Une femme allongée au milieu de ses morceaux informes, immobilisée horizontale au sommet de la stèle de ses vieux sentiments.
Elle est couchée dans une boîte presque uniquement crânienne.
Elle a peur du vide.
Il l’a bien rétamée.
Elle se cherche à tâtons.
Va vers les fenêtres pour vérifier si, en bas, là où tous les autres passent, passe avec eux aussi le temps des accablements.
Elle ne voit rien.
Elle n’en est pas certaine.
Elle tourne.
Derrière, le mur la suit, sur lequel elle prend tous ses appuis.
Elle traverse l’air gris de sa mine et se retrouve là.
Et c’est trop tard.
Elle se retrouve invariable pour toujours.
Accroupie, dos au mur.
Pour toujours au centre.
Là où l’attire la force de leur gravitation révolue.
Il ne lui a laissé, au centre, qu’un seul objet.

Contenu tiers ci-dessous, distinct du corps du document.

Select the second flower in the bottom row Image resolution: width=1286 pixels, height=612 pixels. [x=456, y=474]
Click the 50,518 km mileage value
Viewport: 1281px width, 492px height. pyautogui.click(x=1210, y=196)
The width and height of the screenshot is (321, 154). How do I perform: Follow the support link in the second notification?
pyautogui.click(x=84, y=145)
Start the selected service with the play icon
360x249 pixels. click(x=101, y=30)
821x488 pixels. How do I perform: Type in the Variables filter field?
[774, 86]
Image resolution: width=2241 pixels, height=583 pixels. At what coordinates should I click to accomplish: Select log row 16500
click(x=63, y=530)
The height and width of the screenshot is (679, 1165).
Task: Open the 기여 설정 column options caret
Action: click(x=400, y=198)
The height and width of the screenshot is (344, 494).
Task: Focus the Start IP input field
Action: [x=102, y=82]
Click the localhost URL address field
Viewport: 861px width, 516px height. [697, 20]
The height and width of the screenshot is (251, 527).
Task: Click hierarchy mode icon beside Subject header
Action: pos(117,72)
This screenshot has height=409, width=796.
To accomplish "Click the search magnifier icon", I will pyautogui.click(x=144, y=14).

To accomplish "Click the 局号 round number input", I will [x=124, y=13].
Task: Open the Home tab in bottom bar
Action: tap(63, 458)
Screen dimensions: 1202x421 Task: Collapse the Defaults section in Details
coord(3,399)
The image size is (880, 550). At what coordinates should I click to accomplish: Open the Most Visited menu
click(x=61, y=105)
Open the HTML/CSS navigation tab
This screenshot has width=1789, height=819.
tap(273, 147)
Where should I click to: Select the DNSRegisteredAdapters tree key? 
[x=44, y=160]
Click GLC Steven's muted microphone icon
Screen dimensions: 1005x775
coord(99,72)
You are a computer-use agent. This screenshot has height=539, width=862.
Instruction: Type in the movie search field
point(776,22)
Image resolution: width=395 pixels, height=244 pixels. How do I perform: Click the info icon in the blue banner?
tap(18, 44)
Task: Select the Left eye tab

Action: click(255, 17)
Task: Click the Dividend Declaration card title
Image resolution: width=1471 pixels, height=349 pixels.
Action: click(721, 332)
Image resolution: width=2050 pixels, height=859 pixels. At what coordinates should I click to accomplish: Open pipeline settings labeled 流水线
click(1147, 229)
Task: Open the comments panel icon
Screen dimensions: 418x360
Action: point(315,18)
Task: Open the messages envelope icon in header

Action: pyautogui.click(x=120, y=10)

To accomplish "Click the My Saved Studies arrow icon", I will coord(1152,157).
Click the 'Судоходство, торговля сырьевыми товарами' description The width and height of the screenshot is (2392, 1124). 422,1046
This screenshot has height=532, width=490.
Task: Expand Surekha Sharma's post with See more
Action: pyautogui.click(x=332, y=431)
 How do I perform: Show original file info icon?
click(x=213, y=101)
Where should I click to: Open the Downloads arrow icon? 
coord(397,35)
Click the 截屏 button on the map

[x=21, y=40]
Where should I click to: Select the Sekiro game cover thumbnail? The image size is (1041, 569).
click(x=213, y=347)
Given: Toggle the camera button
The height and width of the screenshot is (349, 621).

Qui la meuble tout entière.
Au centre de la pièce principale.
Au centre de ce qui était le lieu de leurs rassemblements et de leurs agendas décalqués.
Le croisement des passages et des appels.
Lorsqu’il lui était encore possible de simplement lever la voix pour l’atteindre.
Lorsqu’elle avait de nombreuses choses à lui dire de toute urgence alors qu’il était assis sur les toilettes.
Alors qu’il était debout, son rasoir mécanique à la main.
Ou s’apprêtant à fermer la porte pour sortir.
Il est sorti.
Il est sorti.
Elle reste enfermée là avec son départ.
Face au fauteuil qui est le seul objet qui leur appartenait.
Á elle et à lui.
Qu’il lui a laissé comme un dommage de guerre.
Elle marche librement à travers les pièces.
Mais la force d’attraction l’emporte.
Elle y revient sans décider.
Le fauteuil la convoque.
Elle revient sur sa décision d’en finir.
Elle le savait.
Encore une fois.
C’était trop tôt.
Elle ne peut pas prendre une direction dans cet appartement sans aboutir là, face au dos de ce fauteuil où il est assis.
Et, c’est ainsi, elle s’approche de lui.
Elle doit retrouver la place qu’elle s’est assignée pour un certain temps.
Une durée.
Des jours ?
Des mois ?
Peut-être pour toujours et elle ne le sait pas.
Elle se penche.
Elle penche ses yeux et ses mains.
Elle se plie.
S’ouvre et coule le long du dossier.
Pose les paumes sur le tissu mat de sa nuque fatiguée.
Sans le vouloir, elle se relâche soudain et s’y repose aussi.
Elle sort d’elle-même par les narines, elle sort et part à sa rencontre
Et tout est encore une fois à refaire.
Parce qu’encore une fois, comme à chaque fois, elle disparaît totalement, sans laisser la moindre empreinte, dans l’odeur qu’il a omis d’emporter.
Le parfum de menthe et de moutarde forte qui contamine, lorsqu’elle le porte à son cerveau, jusqu’à ses dernières chances d’exister.